=== Exercise description ===
Only what runs from the line with "Given: Select the STM32H523RET7 part number" to the end of the data should appear in the answer, exactly as written and without pictures.

[Saved data entries]
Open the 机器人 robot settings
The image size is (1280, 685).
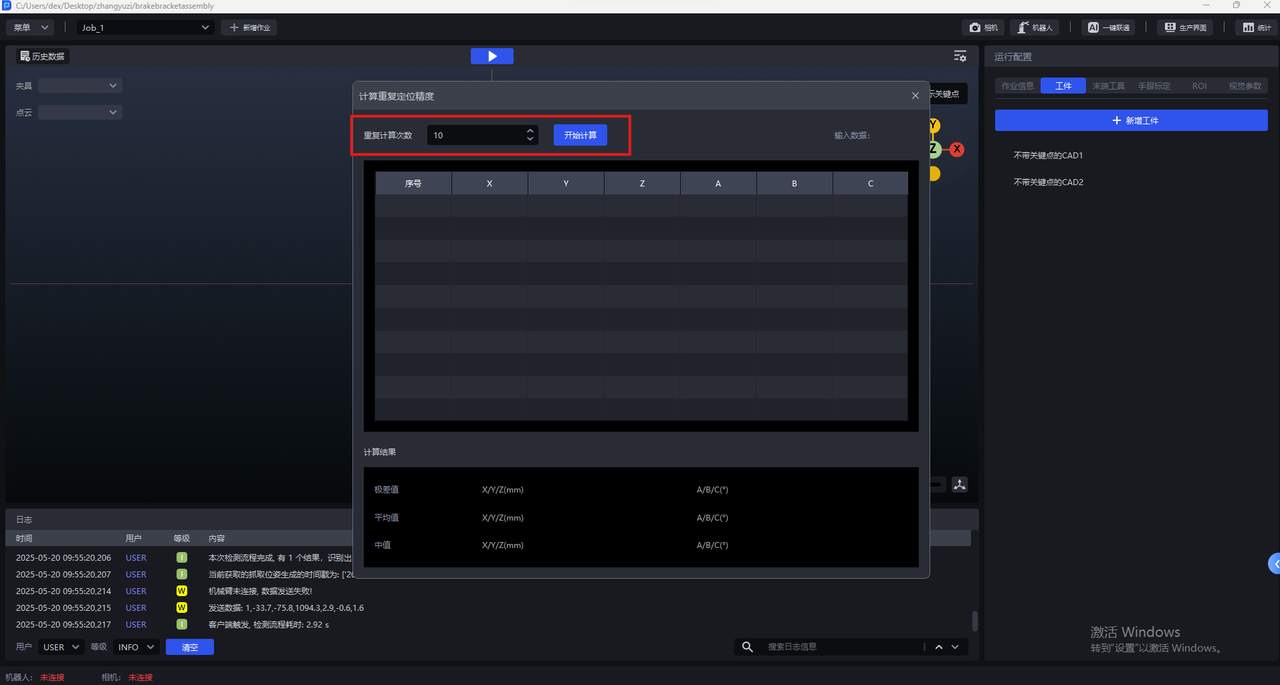click(1035, 28)
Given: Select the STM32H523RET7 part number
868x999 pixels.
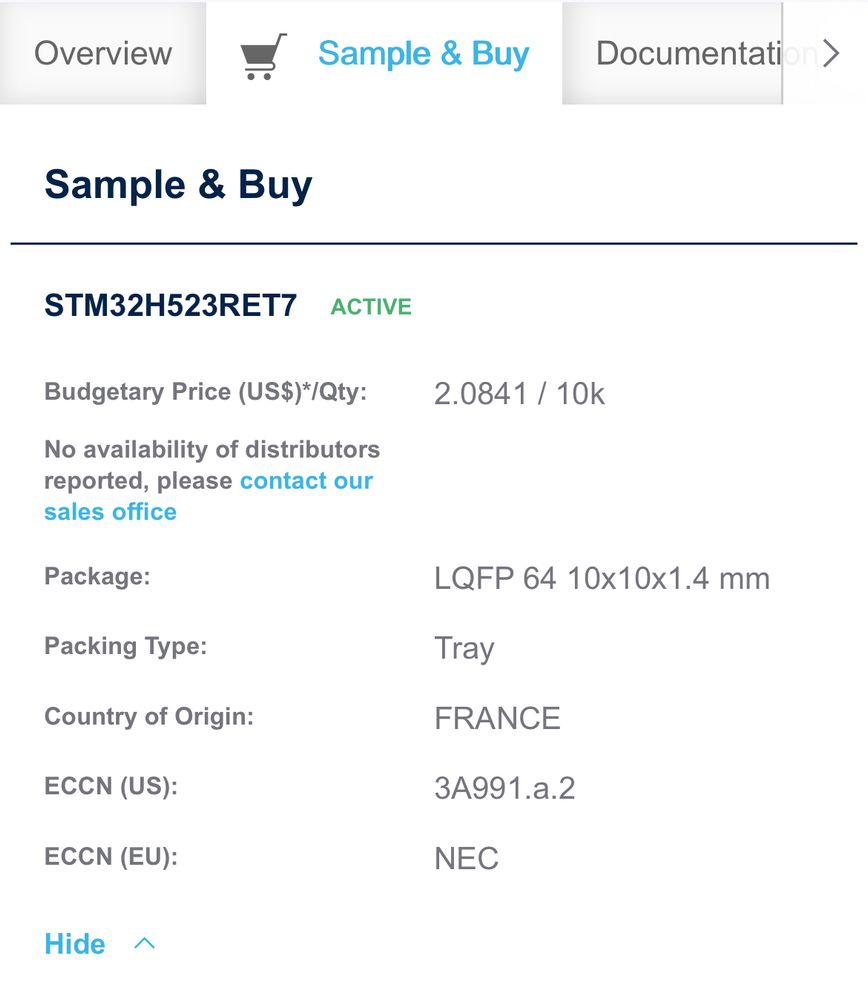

=== Solution to the problem ===
Given: Select the STM32H523RET7 part number
868x999 pixels.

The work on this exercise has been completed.